1.6.1 Basics
Two-dimensional (2D) imaging still is the hallmark and the most crucial part of diagnostic ultrasound. Echocardiography enables the investigator to display and track structures throughout the cardiac cycle. The resolution is sometimes less than one millimeter. This is the result of tremendous technological advancements in transducer technology, beam formation and post-processing.
2D imaging is based on the concept that the distance between a border (reflector) and the transducer can be determined from the time it takes for a reflected ultrasound wave to return to the transducer. However, to do this we need to know the velocity at which the ultrasound travels in the specific medium. Velocity in human tissue is in the range of 1540 m/s and is very similar to the velocity at which ultrasound waves travel in blood (1570 m/s). Ultrasound diagnosis works because the speed of the ultrasound wave is very similar in all tissues of the body. If the velocity were not constant we would be unable to calculate distances.
The velocity of ultrasound is 1540 m/s in tissue and 1570 m/s in blood
To generate a cross-sectional image it is necessary to use multiple ultrasound rays. Therefore, transducers contain several piezoelectric elements which are able to send and receive ultrasound signals across a sector.
Transducer from the inside showing the embedded piezoelectric elements and the connecting wiring to each of the individual elements.
2D ultrasound is a "cut plane" technique.
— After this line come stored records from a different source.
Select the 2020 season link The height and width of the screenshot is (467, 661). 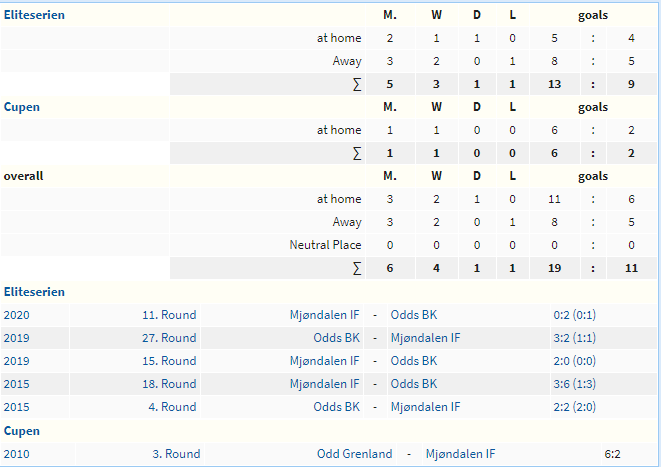[16, 315]
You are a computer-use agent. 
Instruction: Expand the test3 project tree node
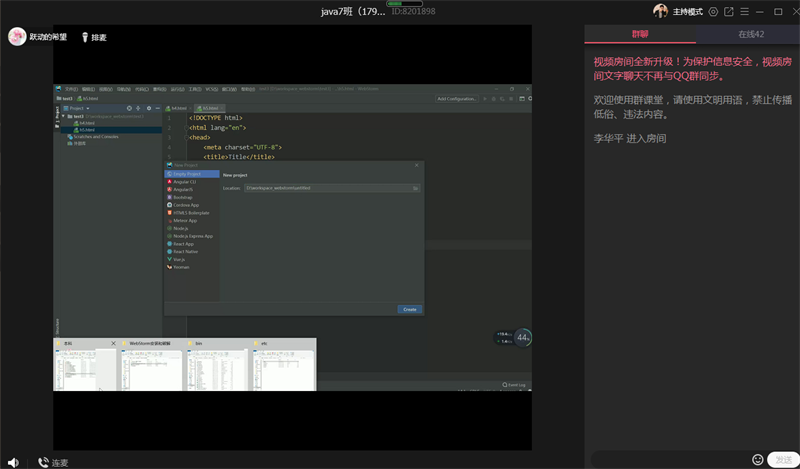pos(63,116)

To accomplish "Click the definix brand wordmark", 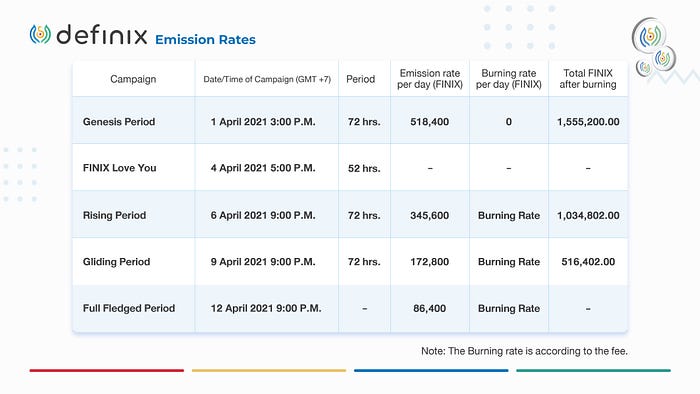I will click(102, 34).
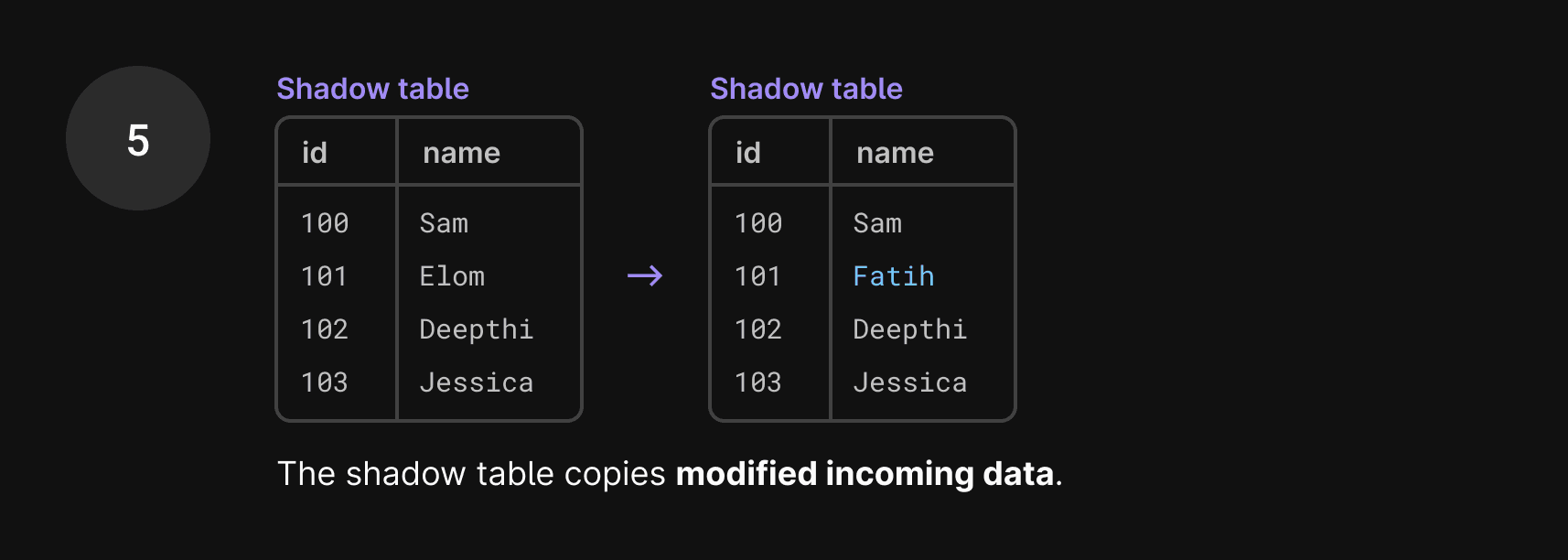Click Jessica in the right table
The width and height of the screenshot is (1568, 560).
point(910,382)
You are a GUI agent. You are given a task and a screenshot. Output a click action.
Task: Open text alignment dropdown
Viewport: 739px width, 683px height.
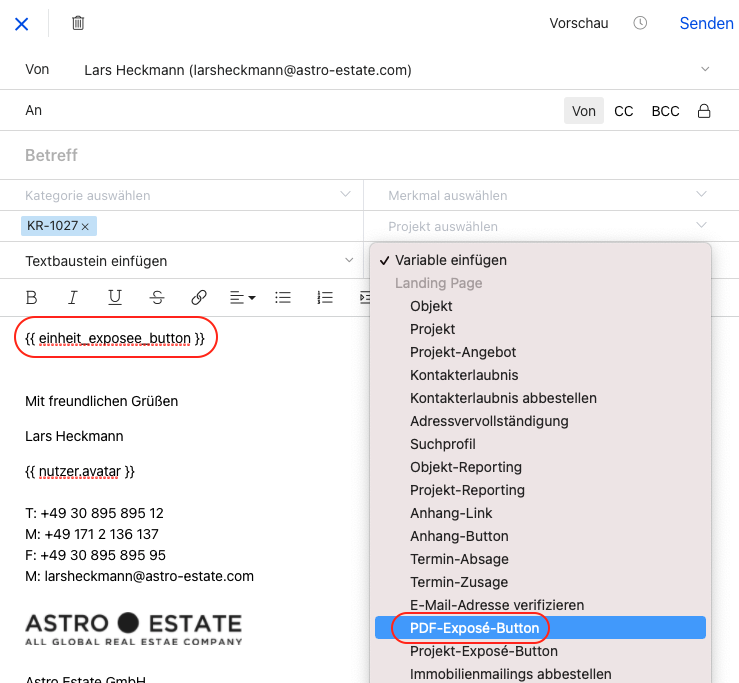click(241, 297)
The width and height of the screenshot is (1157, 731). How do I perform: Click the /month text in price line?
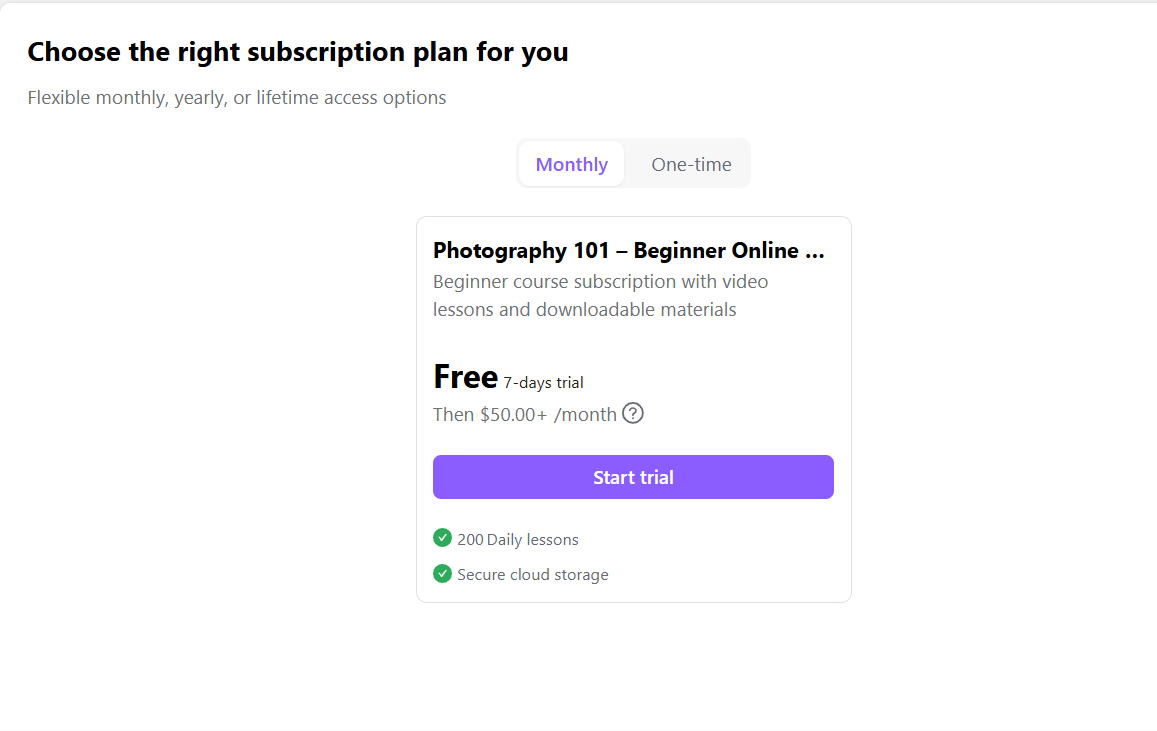tap(585, 415)
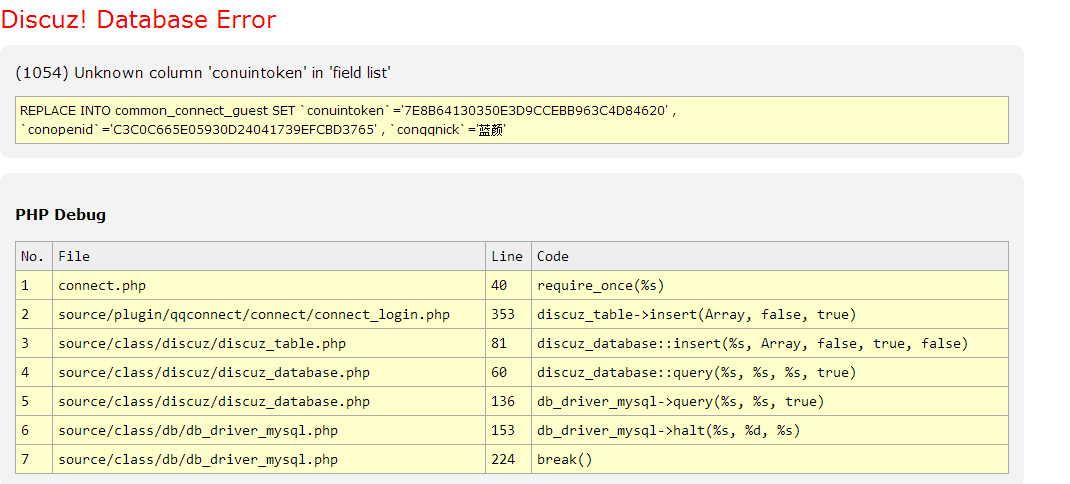Click line number 224 cell
This screenshot has width=1070, height=484.
503,460
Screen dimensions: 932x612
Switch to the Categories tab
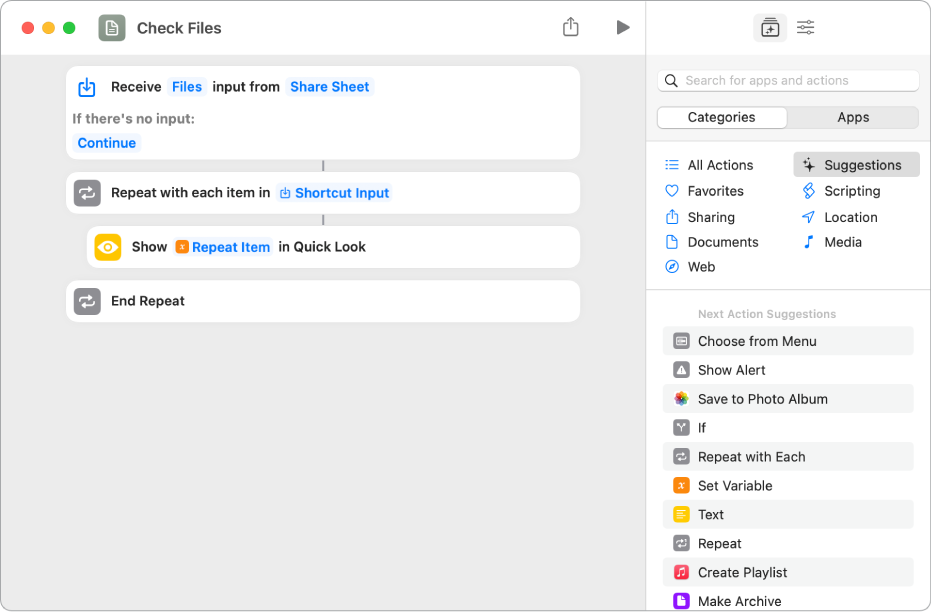pyautogui.click(x=721, y=117)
The orientation of the imaging plane determines which segment of the object is seen. This allows us to look inside the body and organs but has the disadvantage that we need to perform a mental reconstruction of multiple views in order to truly appreciate the three-dimensional extent of a structure.
Newer transducer technologies try to circumvent this limitation by providing matrix transducers which emit a pyramidal scan volume and thus allow three-dimensional reconstruction of structures (see Chapter 22, Other Technologies).
Generating a 2D image: Each ultrasound line is reflected at the boundary between water and the fish. By using multiple ultrasound lines one is able to obtain a 2D image.